*What to work on*:
Once the line containing "Click the INSERT + read cursor label" is reached in the listing below, reproduce it and all later lines through the final one exactly, but omit any pictures.

#### Source information

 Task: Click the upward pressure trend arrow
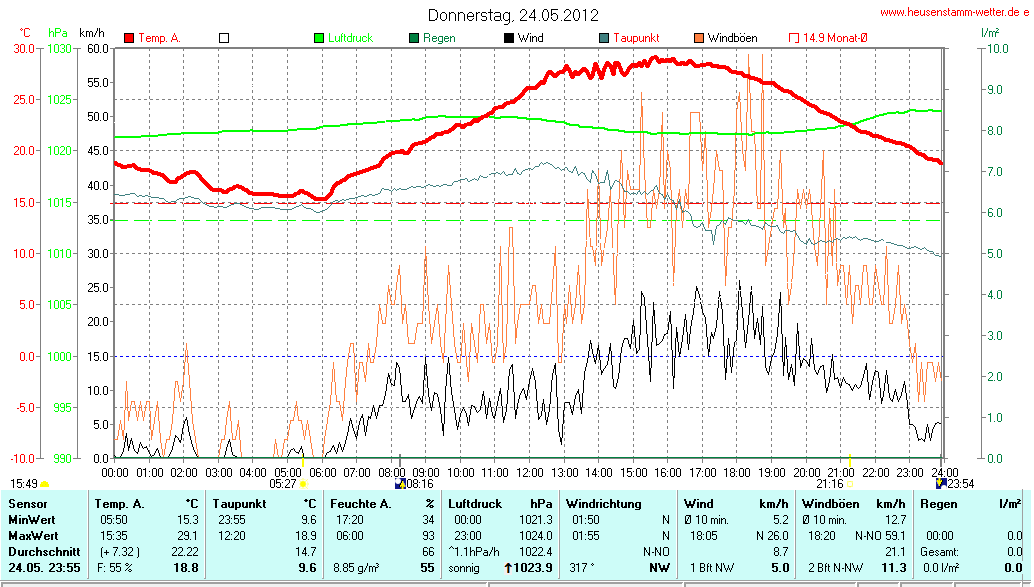[x=507, y=568]
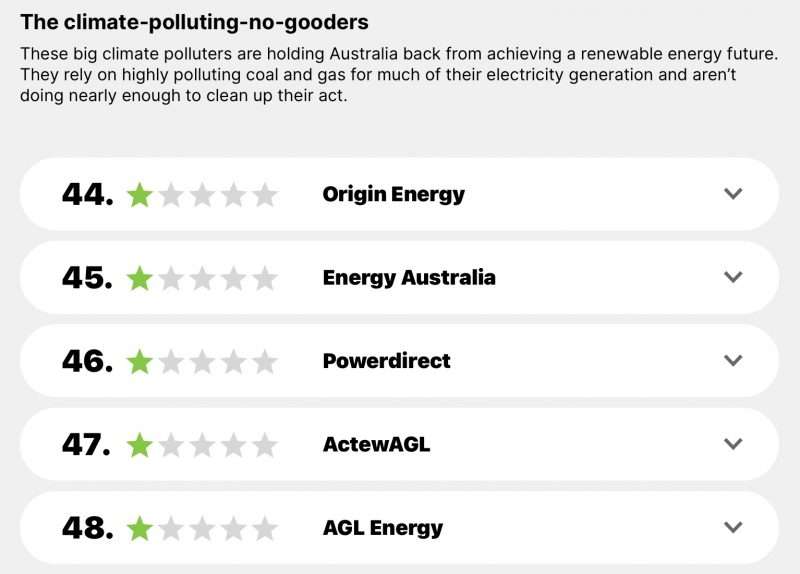The width and height of the screenshot is (800, 574).
Task: Click the climate-polluting-no-gooders heading
Action: pyautogui.click(x=194, y=22)
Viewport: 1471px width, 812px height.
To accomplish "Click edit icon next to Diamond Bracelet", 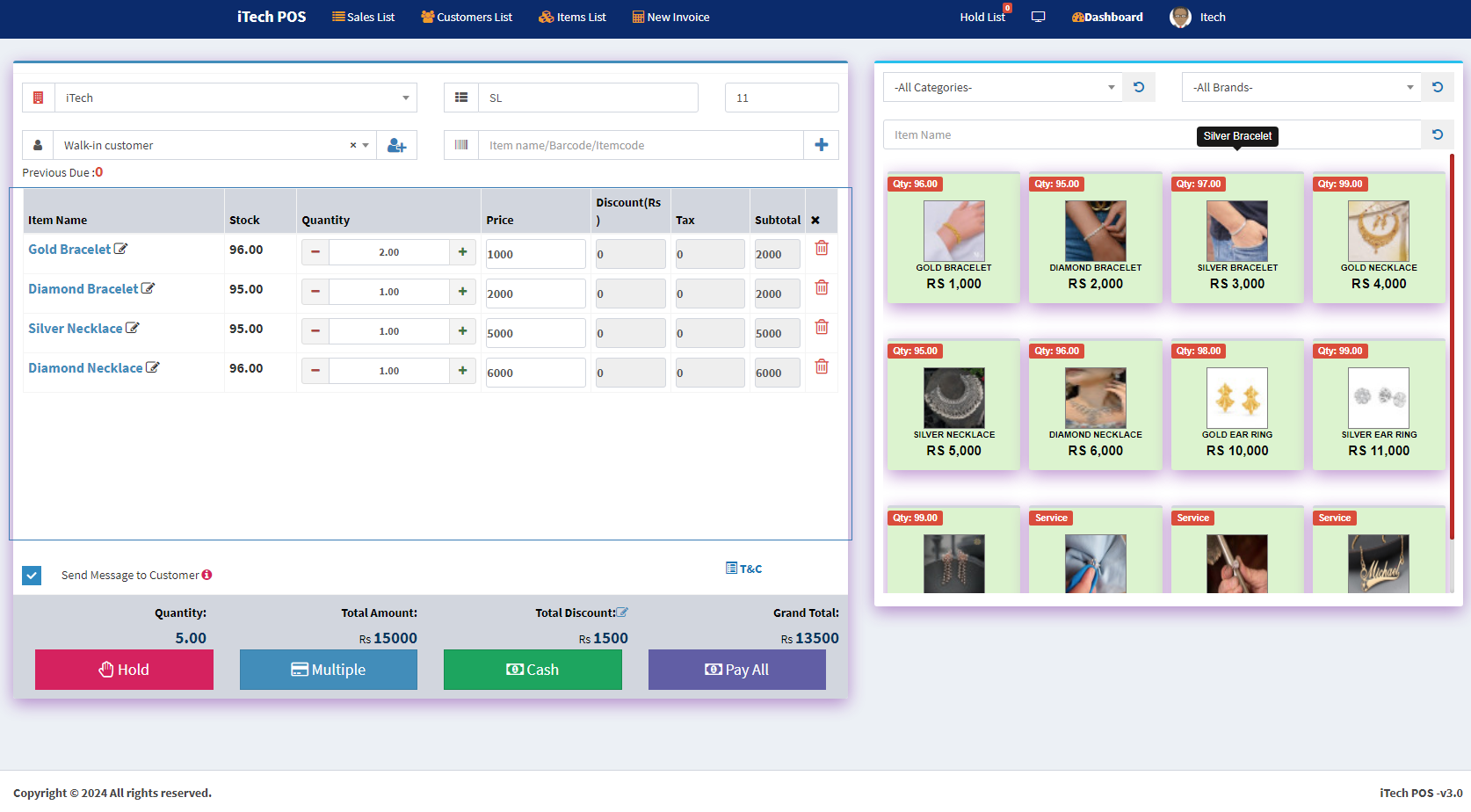I will tap(149, 289).
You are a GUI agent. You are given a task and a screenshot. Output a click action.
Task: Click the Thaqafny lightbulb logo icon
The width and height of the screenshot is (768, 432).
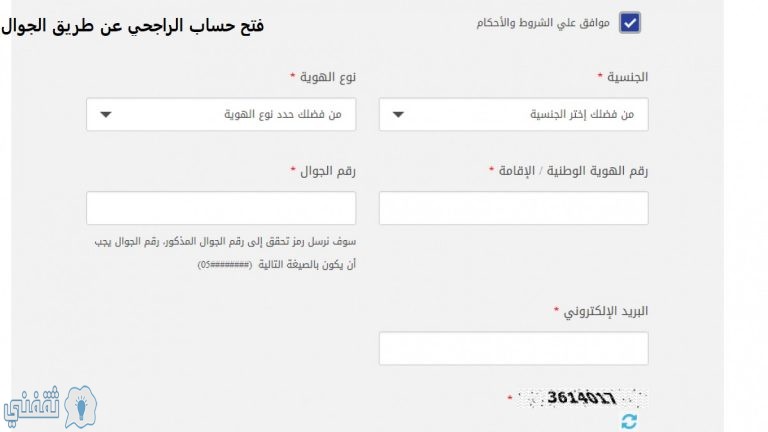(80, 407)
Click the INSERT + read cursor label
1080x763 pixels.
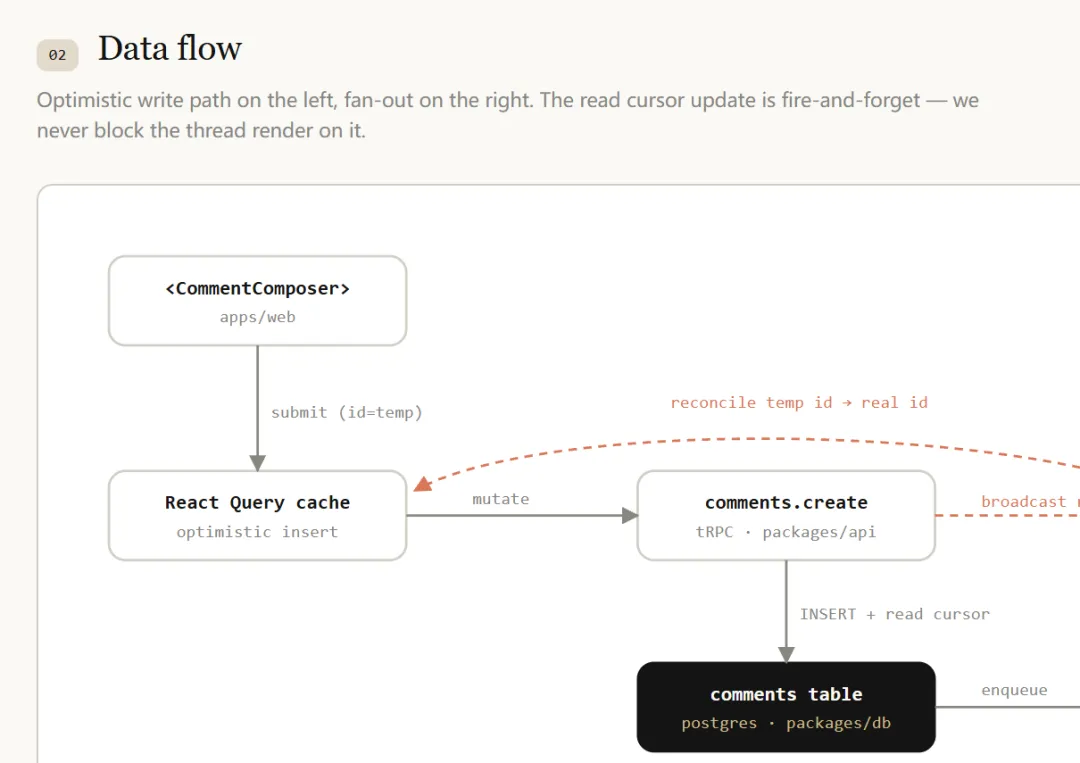pos(894,614)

########

*Task result*:
Click the INSERT + read cursor label
1080x763 pixels.
pos(894,614)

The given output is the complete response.